## begin STORED RECORDS
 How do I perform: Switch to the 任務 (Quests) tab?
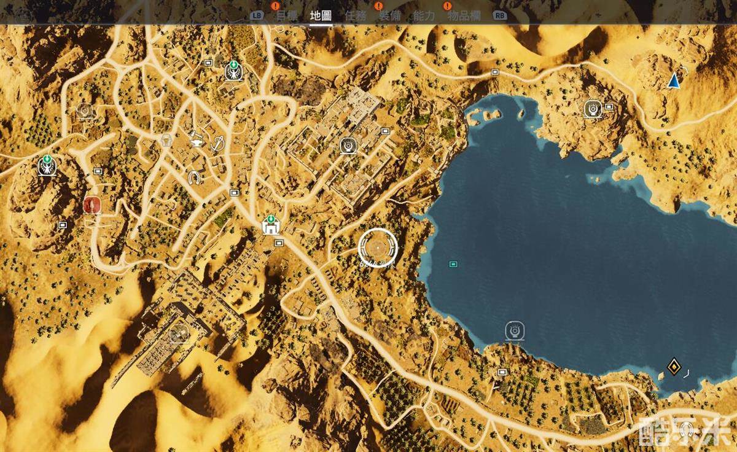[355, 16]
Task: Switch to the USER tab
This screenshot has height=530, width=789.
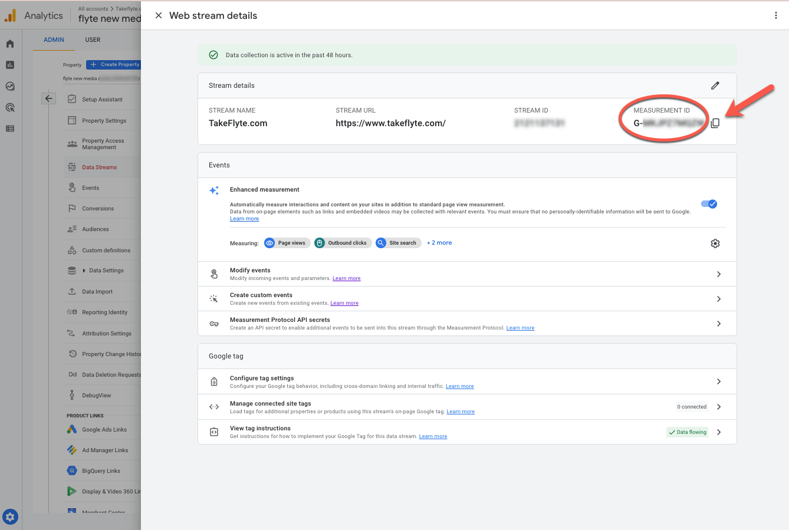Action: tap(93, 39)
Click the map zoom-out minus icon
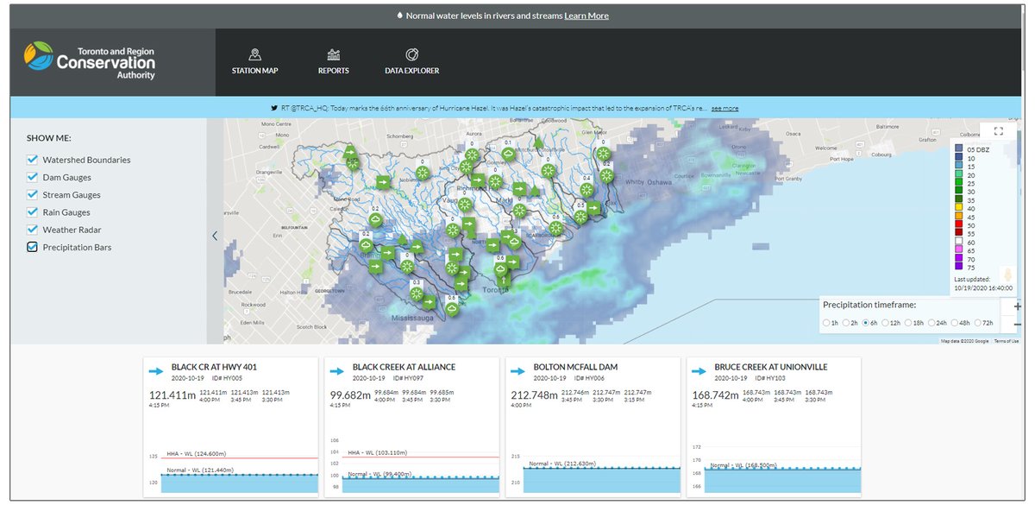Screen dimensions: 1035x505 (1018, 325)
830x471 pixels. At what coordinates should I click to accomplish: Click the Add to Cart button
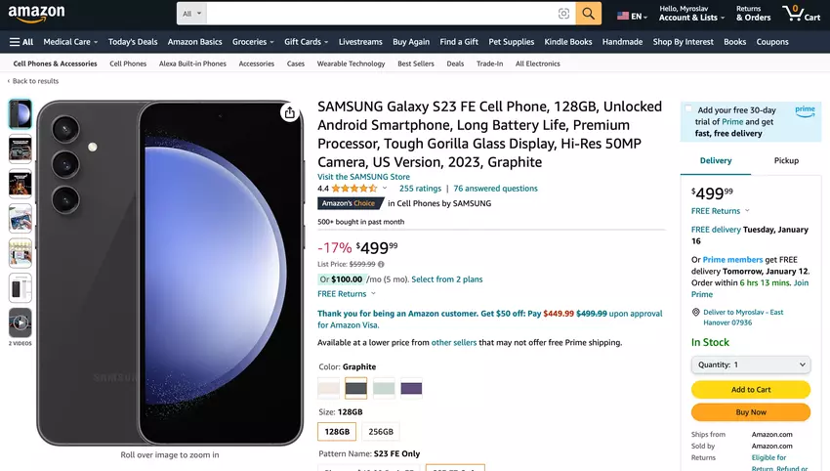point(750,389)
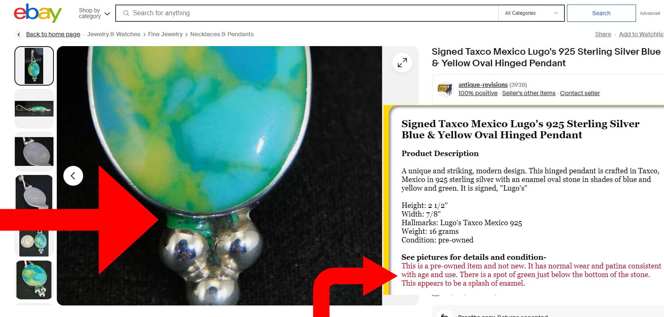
## end STORED RECORDS
Can you recast the listing above as a Markdown table with the columns Row and Line, giving each non-blank line its own numbered row and leaving the pictures out?

▸ **WRITTEN SOLUTION**
| Row | Line |
|---|---|
| 1 |  How do I perform: Switch to the 任務 (Quests) tab? |
| 2 | [355, 16] |
| 3 | Task: Switch to the USER tab |
| 4 | This screenshot has height=530, width=789. |
| 5 | Action: tap(93, 39) |
| 6 | Click the map zoom-out minus icon |
| 7 | Screen dimensions: 1035x505 (1018, 325) |
| 8 | 830x471 pixels. At what coordinates should I click to accomplish: Click the Add to Cart button |
| 9 | point(750,389) |